Hi,
Did anyone come up with an authoritative config workaround for gmail attachments? Google uses a flash app to upload multiple attachments, but at first glance it seems that:
- the flash app can't do NTLM auth and
- Whatever the flash app does to trigger the browser auth stops the browser from knowing it's a proxy request, so it pops up a dialog to the user.
I can't begin to imagine why other flash apps don't have this problem, but I've only seen it in gmail so far.
If I redirect mail.google.com and gmail.com to their https equivalents using http_access deny and deny_info https://mail.google.com, it predictably breaks the functionality of some page item requests, possibly because the URL is lost.
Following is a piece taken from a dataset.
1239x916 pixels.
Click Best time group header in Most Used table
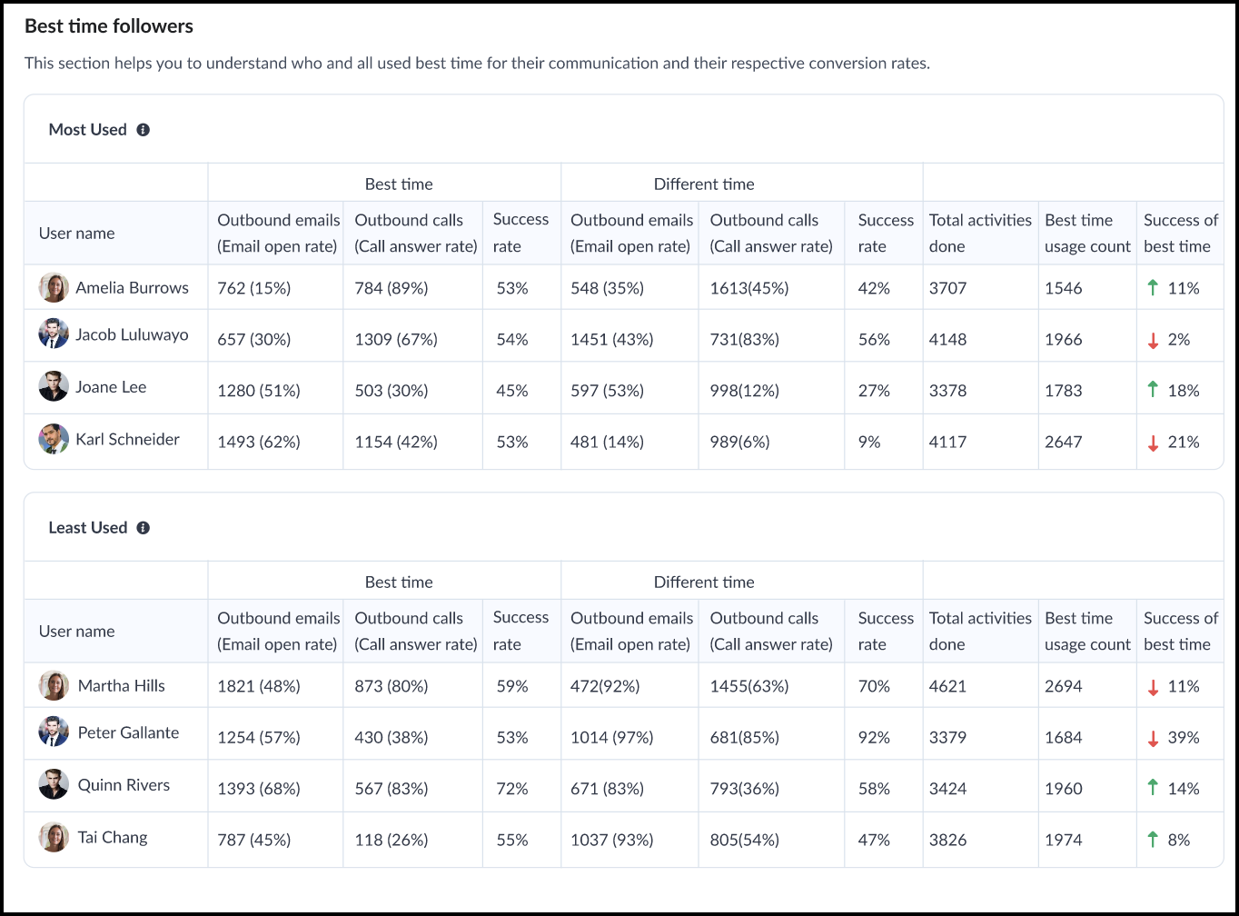tap(399, 184)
I've seen a post (from Amos I think) that included something like
##### GMail Redirection ######
acl bad_gmail dstdomain gmail.com
acl HTTP proto HTTP
cache_peer gmail.com parent 443 0 no-query
cache_peer_access gmail.com allow bad_gmail
cache_peer_access gmail.com deny !bad_gmail
never_direct deny HTTP bad_gmail
##############################
However, when I use this technique the browser can't load the page because it ends up in a redirect loop without "never_direct deny HTTP bad_gmail", but with this line included I get an error that no peers are available and the cache is not permitted use the origin servers.
In any case I'm still inclined to think that hits against mail.google.com would still result in the same problem uploading attachments.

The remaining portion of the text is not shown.